Bugün yine Ak Parti Genel Başkan Yardımcısı şöyle bir şey dedi tabii isim veremiyor; 'Seçim ikinci tura kalırsa herkesle görüşürüz.' Hani onlar Meclis'te HDP ile görüşünce 'niye görüştünüz' diyenlere 'normal olabilir' falan dediler ya onlara her şey helal ya. Şimdi bunun hazırlığını yapıyorlar; ikinci tura kalacaklarını yani yenileceklerini anlamışlar. Eğer diyorlar 'İkinci tura kalırsa biz kazanmak için her şeyi yaparız' diyorlar. Siyaset bu kadar çürümemişti sevgili Afyonlular. Sonuçta oy verecek biz Cumhur İttifakı'na da oy vermeyi düşünen vatandaşlarımızı başımızın üstünde tutuyoruz. Millet İttifakı'na da oy vermeyi düşünenleri de.
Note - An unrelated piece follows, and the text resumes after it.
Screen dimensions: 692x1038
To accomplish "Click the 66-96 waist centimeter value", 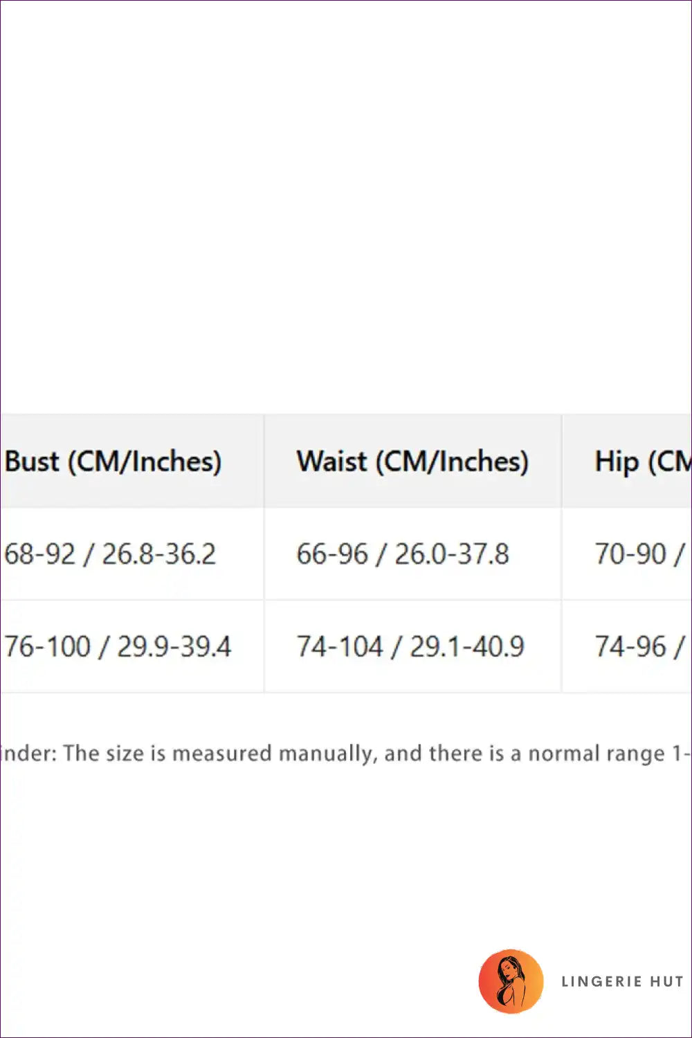I will tap(332, 554).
"TOPLUMUN YARISINI TERÖRİST İLAN EDİYORSUNUZ"
Dağda kaldı 80 kişi diyorsunuz ama toplumun yarısını terörist ilan ediyorsunuz. Soğan pahalı, diyorsunuz 'soğancı teörist.' Pazar pahalı diyorsunuz 'pazarcı terörist' en son şimdi et pahalandı Rekabet Kurumu işlem başlattı kasaplar herhalde bu ayın teröristi onlar olacak. Yeter artık. Yapamadığınızı beceremediğinizi bir sefer olsun da bir itiraf edin, hata bizde deyin. Onlar da hata yok. Onlar hep masum.
"BİR LOKMA BİR HIRKA' DİYE GELDİNİZ, GENÇLERİN HAYALLERİNİ YOK ETTİNİZ"
Gençler azarlanıyor. Gençlere akıl veriliyor. Biz çalışma şartlarımızı beğenmiyoruz sağlıkçılara 'gidin' deniyor şimdi de çaresiz kaldılar dün 'ne olur gelin' demeye başladılar. Öğrenciler yurt dışına gitmek istiyor, yurt dışında okumak istiyor 'asalaklar' deniyor. Toplumun her kesimi bir şekilde azarlanıyor. Bu gençlik sizin bildiğiniz gençlik değil. 2 bin 350 yıl önce ailesine demiş ki dünyanın sonu kötü bu gençlerle baş olmaz, gençlerin durumu kötü demiş. Hala dünya bugüne kadar geldiyse gençlerin yüzünden geldi. Gençler öyle yetişti ki bizlere göre, biz onlara akıl vermeye, şöyle yaşa şunu yapma bunu yapmaya değil onlardan akıl alacak hale geldik. En iyi cep telefonlarını istemek hakları değil mi? En iyi evlerde oturmak hakları değil mi? En iyi okulda okumak hakları değil mi? En iyi kıyefeti giymek hakları değil mi? Hep siz mi giyeceksiniz birader? 'Bir lokma bir hırka' diye geldiniz, gençlerin hayallerini yok ettiniz. Mülakattan, torpilden üç maaştan beş maaştan dolayı. ve hala şunu söylemiyorsunuz; biz hata yaptık, yanlış yapmışız demiyorsunuz. Seçime gidiyor internet vereceğiz diyorlar. Biz o interneti pandemi döneminde 918 köye bağladık ki çocuklar oradan internete bağlansın online eğitime devam etsin diye. Destek alan 40 bin aileye 10'ar GB interneti zaten pandemi döneminde verdik. Gençler 10 GB yetmez de ben diyorum ki hükümetsiniz niye 15'inden sonra? Şimdi verin. Dolayısıyla artık öğrencisini, esnafını, memurunu, halkını düşünen bir iktidara gerek var."